“Do you know of any members of your family that have suffered from nervous affections?”

“I don’t know. My mother was carried off by consumption.”

Here shame made her pause. She could not confess that she had a grandmother who was an inmate of a lunatic asylum.[*] There was something tragic connected with all her ancestry.

[*] This is Adelaide Fouque, otherwise Aunt Dide, the ancestress of the Rougon-Macquart family, whose early career is related in the “Fortune of the Rougons,” whilst her death is graphically described in the pages of “Dr. Pascal.”

“Take care! the convulsions are coming on again!” now hastily exclaimed the doctor.

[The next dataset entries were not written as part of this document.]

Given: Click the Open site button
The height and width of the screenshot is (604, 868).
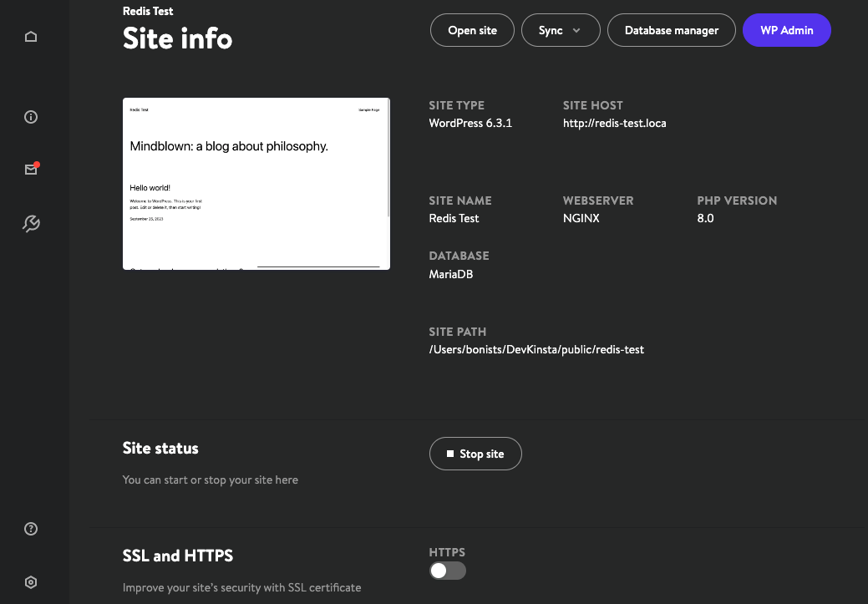Looking at the screenshot, I should [x=471, y=30].
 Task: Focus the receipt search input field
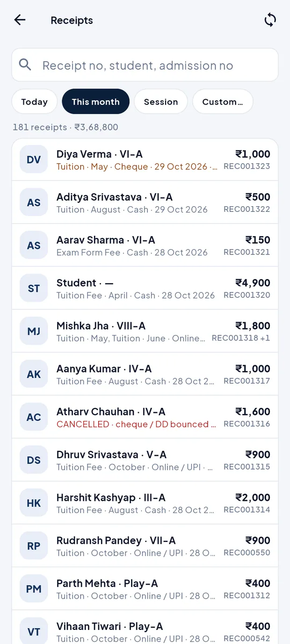point(145,65)
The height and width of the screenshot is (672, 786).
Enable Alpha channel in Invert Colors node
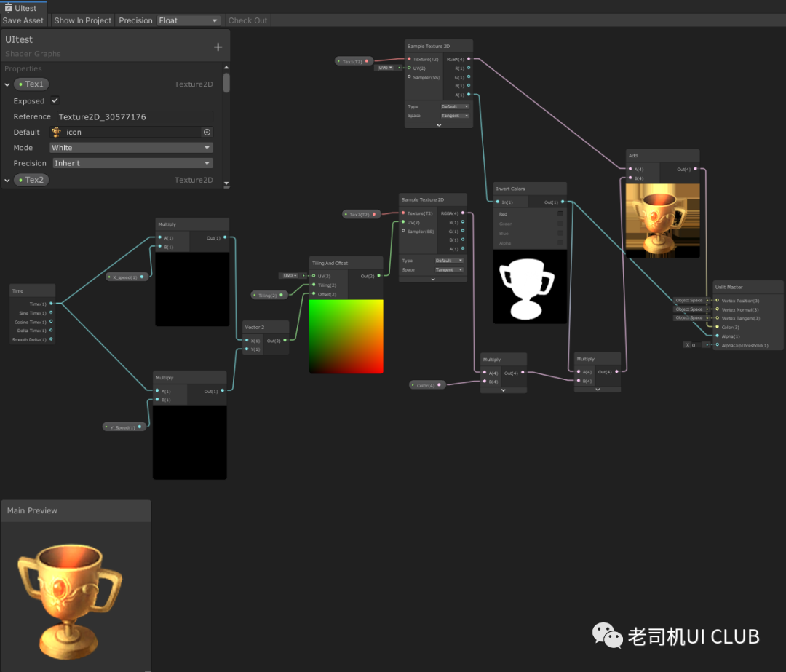[560, 242]
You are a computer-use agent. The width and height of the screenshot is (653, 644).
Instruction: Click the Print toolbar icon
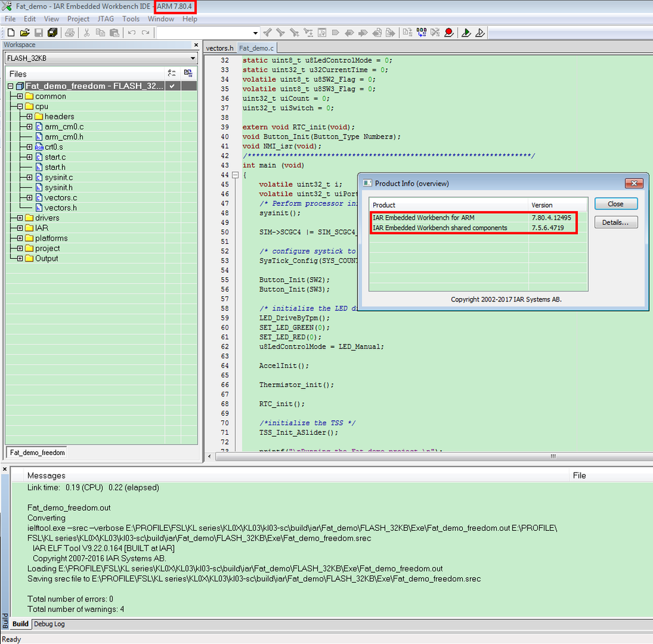pyautogui.click(x=69, y=33)
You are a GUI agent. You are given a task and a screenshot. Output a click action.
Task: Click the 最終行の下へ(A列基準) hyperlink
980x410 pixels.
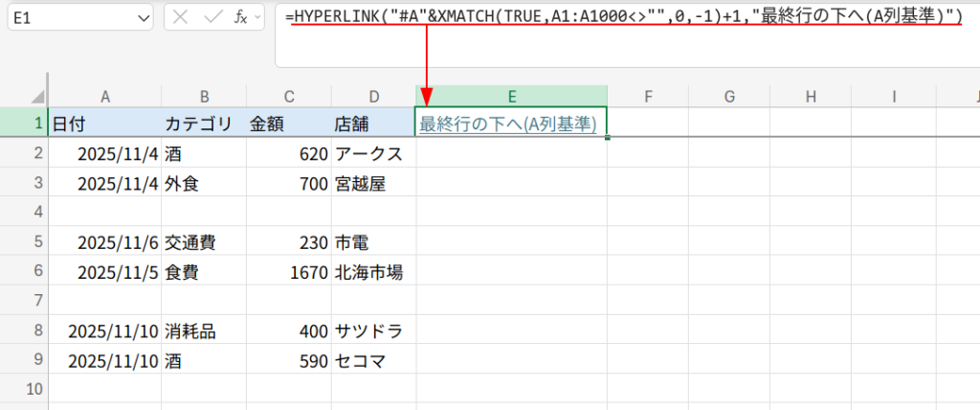507,124
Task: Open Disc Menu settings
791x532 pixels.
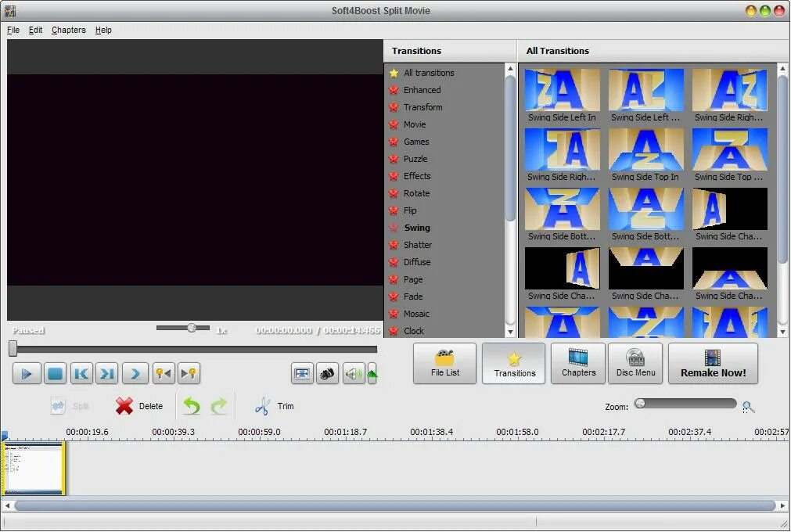Action: point(635,364)
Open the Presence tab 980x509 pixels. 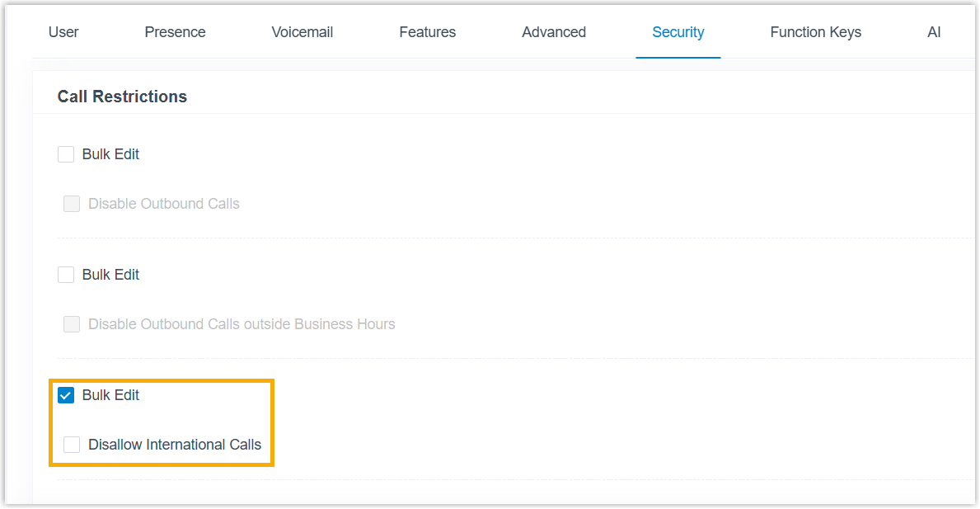175,32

Jeanne had just opened her eyes, and for a moment she gazed around her with a vacant look, never speaking a word. Her glance then grew fixed, her body was violently thrown backwards, and her limbs became distended and rigid. Her skin, fiery-red, all at once turned livid. Her pallor was the pallor of death; the convulsions began once more.

“Do not loose your hold of her,” said the doctor. “Take her other hand!”

He ran to the table, where, on entering, he had placed a small medicine-case. He came back with a bottle, the contents of which he made Jeanne inhale; but the effect was like that of a terrible lash; the child gave such a violent jerk that she slipped from her mother’s hands.

“No, no, don’t give her ether,” exclaimed Hélène, warned by the odor. “It drives her mad.”

The two had now scarcely strength enough to keep the child under control. Her frame was racked and distorted, raised by the heels and the nape of the neck, as if bent in two. But she fell back again and began tossing from one side of the bed to the other. Her fists were clenched, her thumbs bent against the palms of her hands. At times she would open the latter, and, with fingers wide apart, grasp at phantom bodies in the air, as though to twist them. She touched her mother’s shawl and fiercely clung to it. But Hélène’s greatest grief was that she no longer recognized her daughter. The suffering angel, whose face was usually so sweet, was transformed in every feature, while her eyes swam, showing balls of a nacreous blue.